# VISYN Gaming Glasses Review



## kkapoorr (Nov 2, 2017)

Hi,



Some weeks back I had asked Digit members to help us with an Eye Fatigue while using screens (example: Gaming, phones, TV, etc) related research project Gamers, I am doing research on eye fatigue

Tl;dr- It was basically to see how much fatigue people experienced if at all & remedies followed for the same.



As a part of that, we had bought a pair of gaming glasses and tested them as a layperson. (more info in that thread^).



So, since I have these glasses, I felt I should post a small review for them.



So here is my review from the POV of a layperson:



*VISYN Gaming Glasses* (Amazon: *www.amazon.in/dp/B076CFLX6F)



In this review I will be focusing on some basic parameters: Build Quality, Cost, Solving the Problem.



*Price:*
In our research (see above) and by my own choice, I was only willing to pay around 2k (max) for a good pair of gaming glasses.

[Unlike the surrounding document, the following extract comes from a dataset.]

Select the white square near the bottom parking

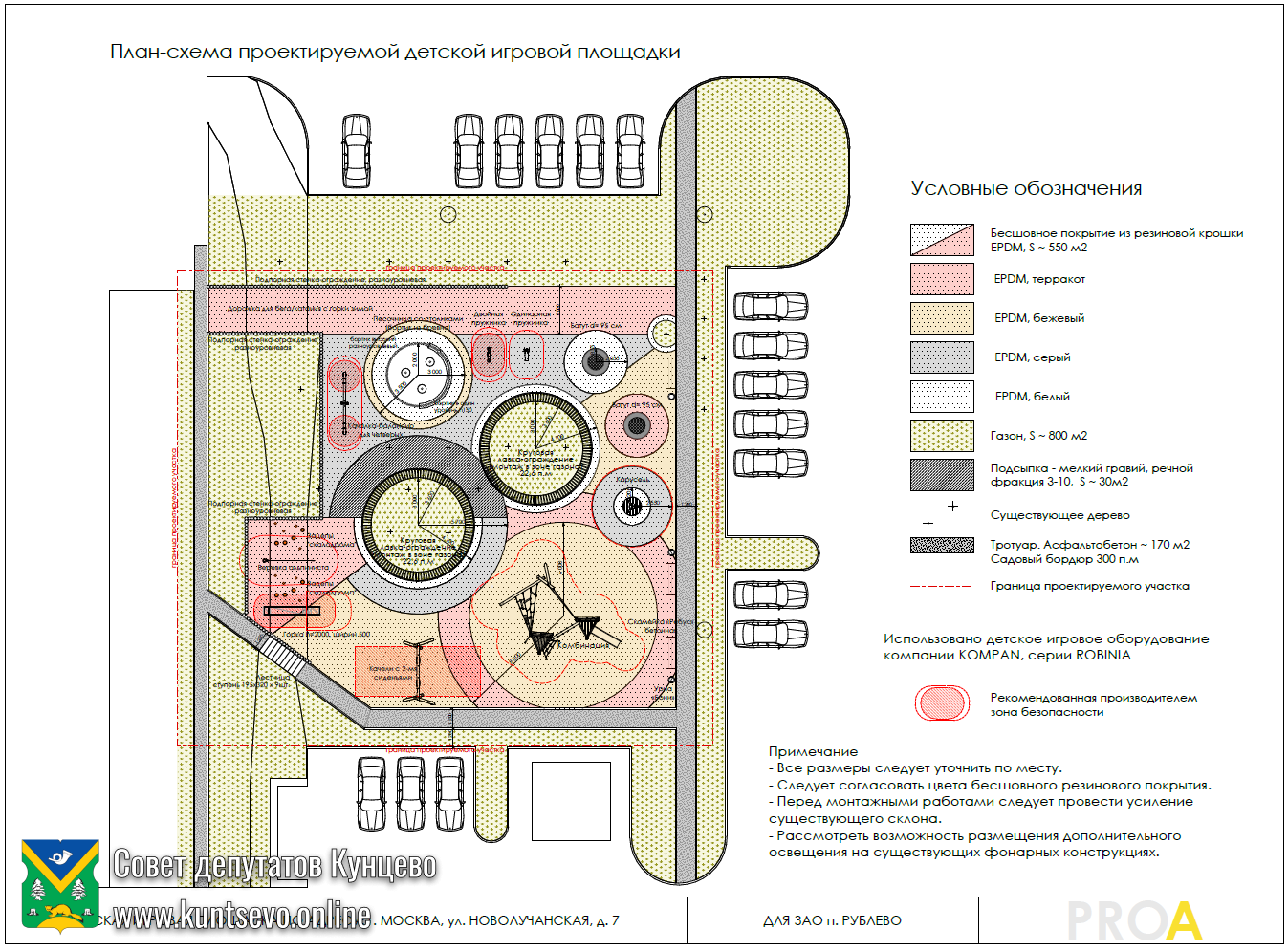pyautogui.click(x=571, y=801)
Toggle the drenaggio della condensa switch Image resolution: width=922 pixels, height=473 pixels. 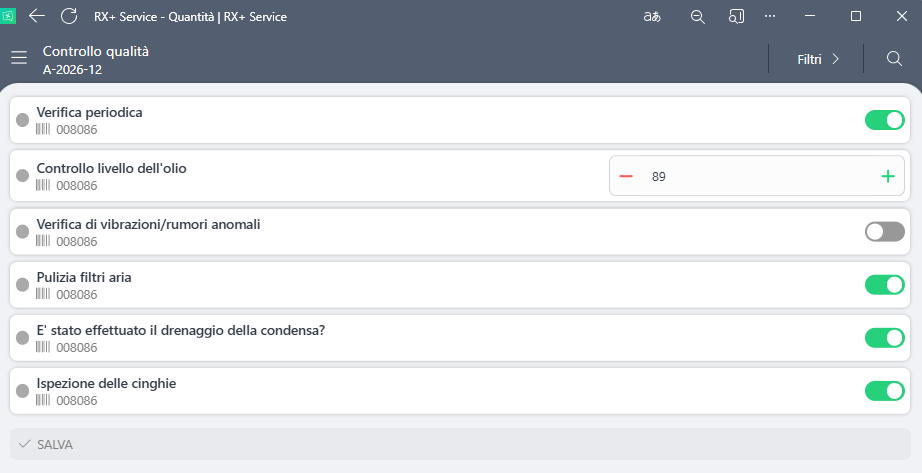click(884, 338)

So, the Gunnars, priced at 4K ish was out of the question. That left Visyn & another brand No Blu (2.3k ish). I decided to go with the Visyn ones since they did not hit the pocket too hard and the No Blu ones seemed to have a high degree of yellow tint (as per their pictures & Amazon reviews).



*Build Quality:*

The Visyn glasses are made of sturdy plastic frames and metal joints. They are not heavy, which is good since they go on my face, and they give the impression of toughness (although I wouldn’t suggest dropping them). The black colour is quite nice too (I prefer white glasses in general but white may get dirty).

The lenses are hard and thick, i.e. they don’t give the impression of being thin and prone to breaking. They don't contain a high yellow tint and it is almost unnoticeable. This is good since other brands I saw show a high level of yellow tint, which quite frankly I find annoying. I mean, everything is yellow, and then playing CIV 6 is a headache.

Note about the packaging: Good, no issues here. The case is sturdy, and lens cloth is provided.

All in all, build is nice.



*i.imgur.com/xR0PbWp.jpg

*i.imgur.com/3999fSB.jpg

*i.imgur.com/OiqCcvx.jpg



*Solving the Problem:*

The problem I faced when using a PC for an extended time (Epic Speed & King Difficulty on CIV 6) is that after a set time, my eyes would start to remind me to stop. And I want to play that one more turn . So, I started looking into ways to prevent this so-called ‘eye fatigue’ (more in this thread). Apart from the 20-20-20 rule, which I frankly forget to follow after the first 2/3 times, I was looking for a more permanent solution.

So I read online about yellow tint glasses & how they help in combating this ‘eye fatigue’. And I don’t like the tint, therefore I took the one with lowest tint i.e. Visyn.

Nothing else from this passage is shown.